Both `thread_local!` and `process_local!` support multiple definitions.

In addition, `process_local!` supports `static mut`, should you _really_ need it (looking
at you tracing-core).

### Mind your dependencies

Sometimes thread-locals and statics hide in the darndest of places.

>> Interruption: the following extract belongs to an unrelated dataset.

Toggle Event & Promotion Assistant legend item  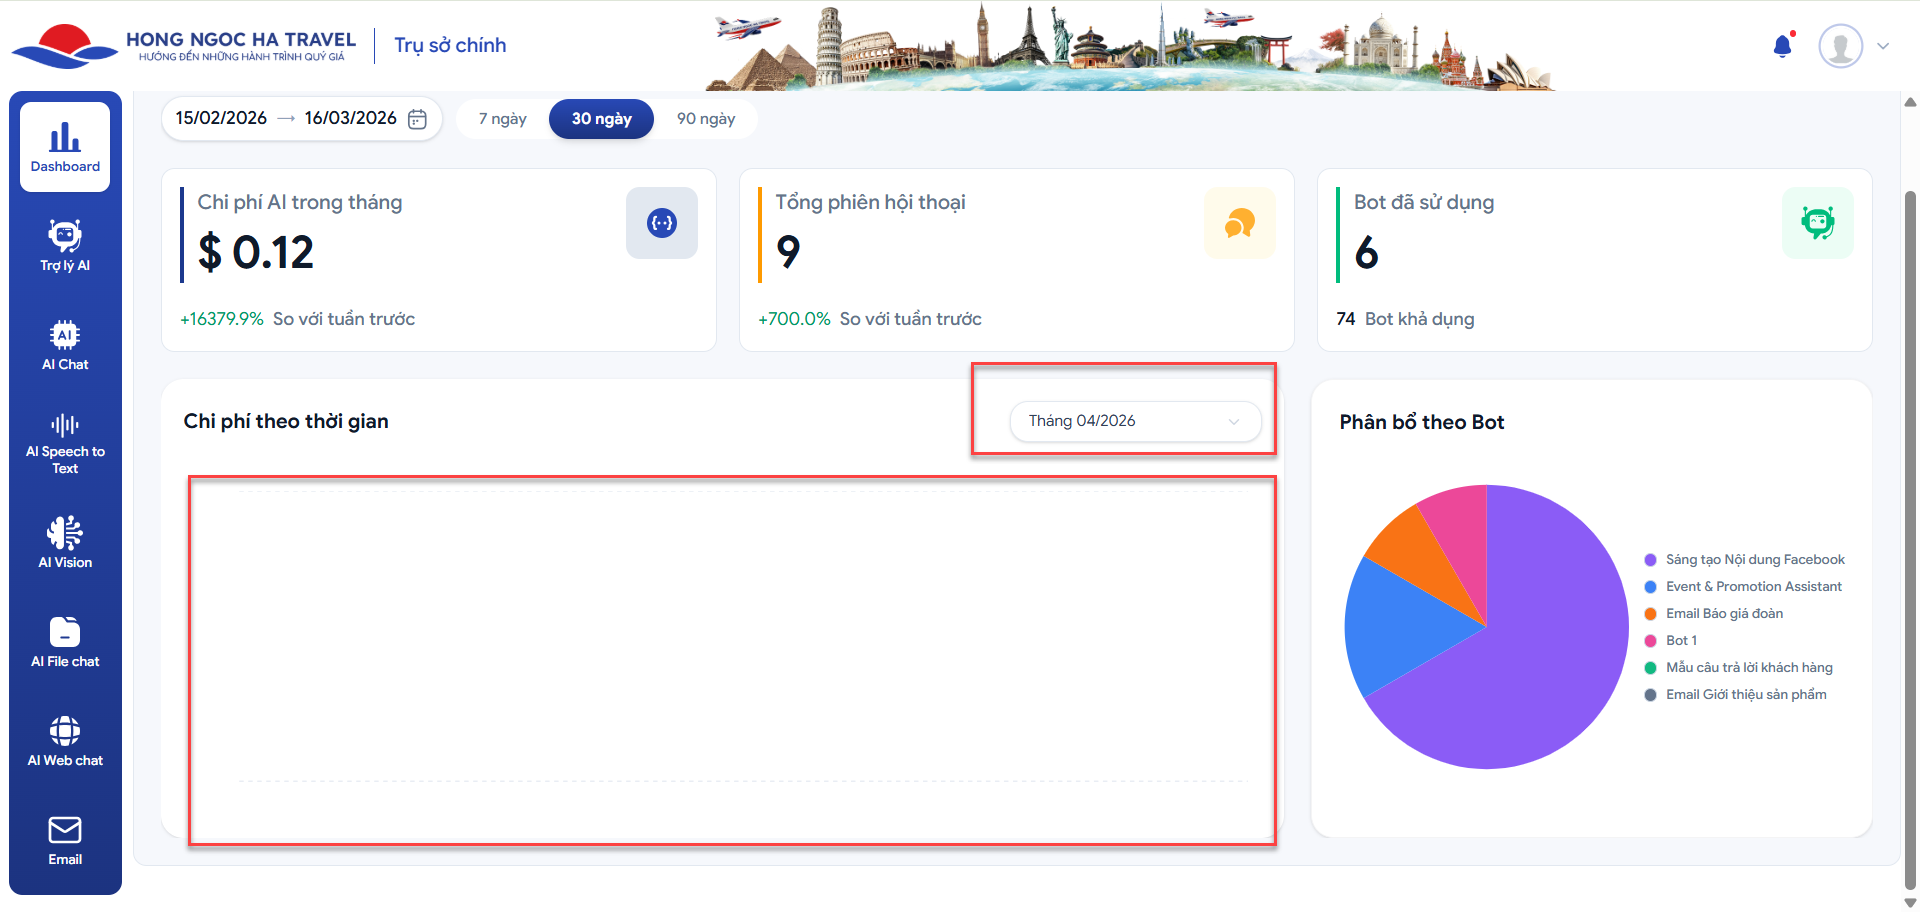pyautogui.click(x=1753, y=587)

For example, `tokio` depends on `parking_lot` which has global state (did you know?)

```rust
/// Holds the pointer to the currently active `HashTable`.
///
/// # Safety
///
/// Except for the initial value of null, it must always point to a valid `HashTable` instance.
/// Any `HashTable` this global static has ever pointed to must never be freed.
static PARKING_LOT_HASHTABLE: AtomicPtr<HashTable> = AtomicPtr::new(ptr::null_mut());
```

## Implementing the `xgraph` model

Assuming all your dependencies are rubicon-compatible, you can implement the `xgraph` model!

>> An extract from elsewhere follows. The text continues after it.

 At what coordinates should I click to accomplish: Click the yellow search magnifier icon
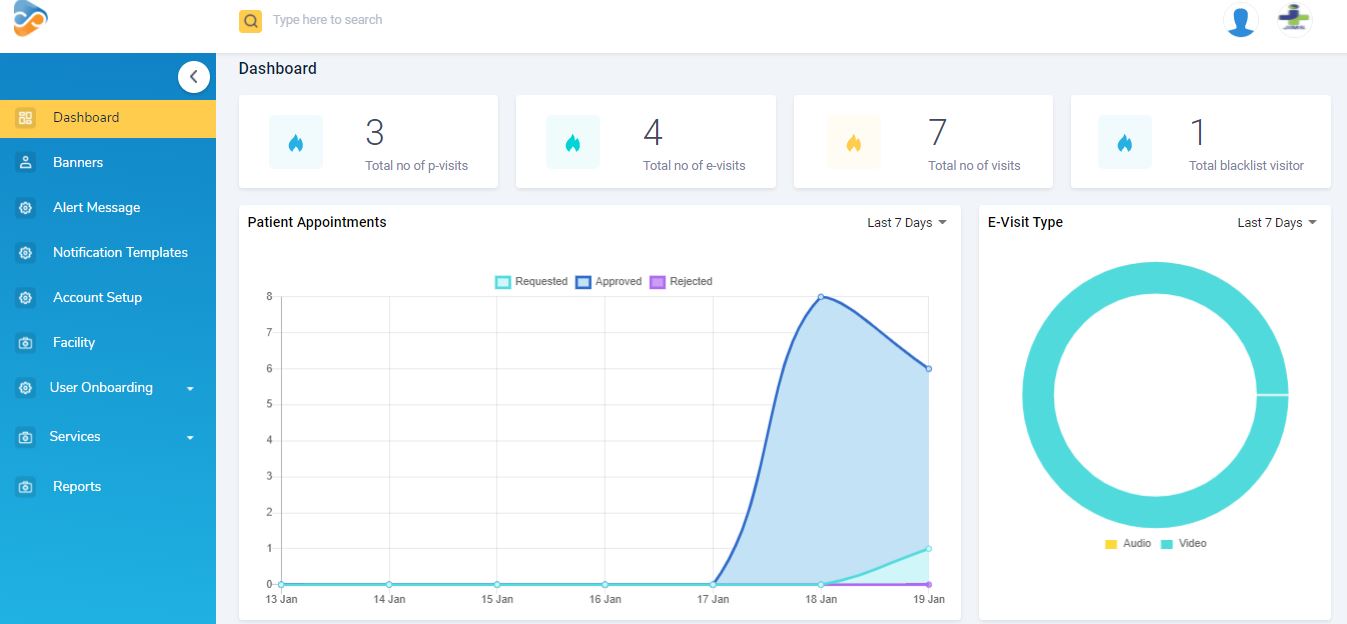coord(250,21)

In terms of crates, you'll need

  * `bin`, a bin crate, depends on `exports`, and `libloading`
  * `exports`, a lib crate, `crate-type=["dylib"]` (that's just "dye lib")
    * depends on _all_ your rubicon-compatible dependencies
    * depends on `rubicon` with feature `export-globals` enabled
  * `mod_a`, a lib crate, `crate-type=["cdylib"]` (that's "see dye lib")
    * depends on `rubicon` with feature `import-globals` enabled
  * `mod_b`, like `mod_a`
  * `mod_c`, like `mod_a`
  * etc.

> The `exports` crate is needed to bring all globals in the address space in a way
> that the dynamic linker can understand.
>
> _Technically_ `-rdynamic` should help there, but I couldn't get it to work.

That's about it. Don't forget the invariants!

  * A. Modules are NEVER UNLOADED, only loaded.
  * B. The EXACT SAME RUSTC VERSION is used to build the app and all modules
  * C. The EXACT SAME CARGO FEATURES are enabled for crates that both the app
      and some modules depend on.

You can find a full example in `test-crates/` in [the rubicon repository](https://github.com/bearcove/rubicon).

## License

This project is primarily distributed under the terms of both the MIT license
and the Apache License (Version 2.0).

See [LICENSE-APACHE](LICENSE-APACHE) and [LICENSE-MIT](LICENSE-MIT) for details.